* Begin *

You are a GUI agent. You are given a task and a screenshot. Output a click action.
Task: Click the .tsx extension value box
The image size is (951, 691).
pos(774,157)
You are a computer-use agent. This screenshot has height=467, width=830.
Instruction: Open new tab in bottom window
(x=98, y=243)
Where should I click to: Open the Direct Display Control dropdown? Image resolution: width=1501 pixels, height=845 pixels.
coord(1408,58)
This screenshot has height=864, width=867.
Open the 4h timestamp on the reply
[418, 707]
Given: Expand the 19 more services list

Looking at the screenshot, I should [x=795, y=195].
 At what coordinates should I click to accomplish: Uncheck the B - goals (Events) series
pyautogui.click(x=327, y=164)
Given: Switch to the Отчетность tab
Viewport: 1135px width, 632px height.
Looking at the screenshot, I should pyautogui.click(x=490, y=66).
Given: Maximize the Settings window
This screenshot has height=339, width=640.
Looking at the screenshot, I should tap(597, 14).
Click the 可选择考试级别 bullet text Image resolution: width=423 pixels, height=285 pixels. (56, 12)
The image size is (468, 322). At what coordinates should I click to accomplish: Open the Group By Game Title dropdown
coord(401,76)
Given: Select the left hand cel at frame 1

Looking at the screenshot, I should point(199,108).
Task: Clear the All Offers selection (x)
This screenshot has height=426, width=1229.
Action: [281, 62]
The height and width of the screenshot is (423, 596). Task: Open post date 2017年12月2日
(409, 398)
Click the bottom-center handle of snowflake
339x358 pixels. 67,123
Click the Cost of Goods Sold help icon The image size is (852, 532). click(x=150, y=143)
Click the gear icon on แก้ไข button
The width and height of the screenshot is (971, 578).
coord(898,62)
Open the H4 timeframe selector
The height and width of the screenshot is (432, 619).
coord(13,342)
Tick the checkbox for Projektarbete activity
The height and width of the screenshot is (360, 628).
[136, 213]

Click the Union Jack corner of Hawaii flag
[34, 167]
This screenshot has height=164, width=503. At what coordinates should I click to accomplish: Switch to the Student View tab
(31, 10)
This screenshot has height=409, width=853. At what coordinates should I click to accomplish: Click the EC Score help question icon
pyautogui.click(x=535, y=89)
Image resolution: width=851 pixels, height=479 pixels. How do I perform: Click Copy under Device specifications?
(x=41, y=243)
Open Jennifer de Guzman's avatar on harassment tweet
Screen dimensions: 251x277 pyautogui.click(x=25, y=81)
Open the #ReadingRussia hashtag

* End *

DIRECTIVE — Reproduce verbatim the stretch of the records from their first line through the line containing "coord(1408,58)", including both ends.

RESPONSE —
You are a GUI agent. You are given a task and a screenshot. Output a click action.
Task: Click the .tsx extension value box
The image size is (951, 691).
pos(774,157)
You are a computer-use agent. This screenshot has height=467, width=830.
Instruction: Open new tab in bottom window
(x=98, y=243)
Where should I click to: Open the Direct Display Control dropdown? Image resolution: width=1501 pixels, height=845 pixels.
coord(1408,58)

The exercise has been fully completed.